# start of GIVEN TEXT
Re: [PATCH net-next 0/6] tcp: remove non GSO code

2018-02-20 Thread Eric Dumazet
On Tue, 2018-02-20 at 11:56 -0800, Eric Dumazet wrote:
> On Tue, Feb 20, 2018 at 11:51 AM, Oleksandr Natalenko
>  wrote:
> > On úterý 20. února 2018 20:39:49 CET Eric Dumazet wrote:
> > > I am not trying to compare BBR and Reno on a lossless link.
> > > 
> > > Reno is running as fast as possible and will win when bufferbloat is
> > > not an issue.
> > > 
> > > If bufferbloat is not an issue, simply use Reno and be happy ;)
> > > 
> > > My patch helps BBR only, I thought it was obvious ;)
> > 
> > Umm, yes, and my point was rather something like "the speed on a lossless 
> > link
> > while using BBR with and without this patch is the same". Sorry for a
> > confusion. I guess, the key word here is "lossless".
> 
> That is with the other patches _not_ applied ?
> 
> Here the gain is quite big, since BBR can setup a slightly better
> cwnd, allowing proper GRO on receiver.

Also you can tune your NIC to accept few MSS per GSO/TSO packet

ip link set dev eth0 gso_max_segs 2

So even if TSO/GSO is there, BBR should not use sk->sk_gso_max_segs to
size its bursts, since burt sizes are also impacting GRO on the
receiver.





Re: [PATCH net-next 0/6] tcp: remove non GSO code

2018-02-20 Thread Oleksandr Natalenko
On úterý 20. února 2018 20:56:24 CET Eric Dumazet wrote:
> That is with the other patches _not_ applied ?

Yes, other patches are not applied. It is v4.15.4 + this patch only + BBR + 
fq_codel or pfifo_fast. Shall I re-test it on the net-next with the whole 
patchset (because it is not applied cleanly to 4.15)?
# end of GIVEN TEXT
• _EXERCISE 1_
Reproduce the passage from the TCP patch thread word for word, beginning at the words "2018-02-20 Thread Eric" and stopping after "be happy ;)".
• _EXERCISE 2_
According to the TCP patch thread, why should BBR not use sk->sk_gso_max_segs to size its bursts even when TSO/GSO is present? Answer in one to three sentences.
• _EXERCISE 3_
Answer these questions from the TCP patch thread:
(a) Under what condition does Reno win?
(b) Which command is given for tuning the NIC to accept only a few MSS per GSO/TSO packet?
(c) Which kernel version did Oleksandr Natalenko use for testing?
# start of INFORMATION SHOWN
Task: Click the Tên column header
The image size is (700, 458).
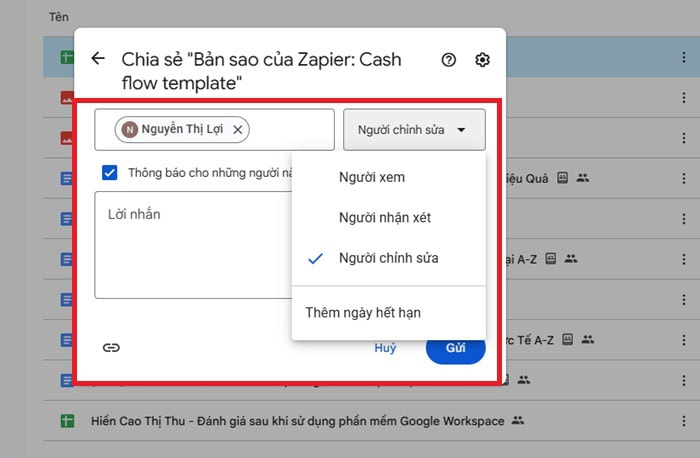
# end of INFORMATION SHOWN
• _EXPECTED ANSWER 1_
2018-02-20 Thread Eric Dumazet
On Tue, 2018-02-20 at 11:56 -0800, Eric Dumazet wrote:
> On Tue, Feb 20, 2018 at 11:51 AM, Oleksandr Natalenko
>  wrote:
> > On úterý 20. února 2018 20:39:49 CET Eric Dumazet wrote:
> > > I am not trying to compare BBR and Reno on a lossless link.
> > > 
> > > Reno is running as fast as possible and will win when bufferbloat is
> > > not an issue.
> > > 
> > > If bufferbloat is not an issue, simply use Reno and be happy ;)

• _EXPECTED ANSWER 2_
BBR should not size its bursts by sk->sk_gso_max_segs because burst sizes also affect GRO on the receiver.

• _EXPECTED ANSWER 3_
(a) Reno wins when bufferbloat is not an issue.
(b) ip link set dev eth0 gso_max_segs 2
(c) v4.15.4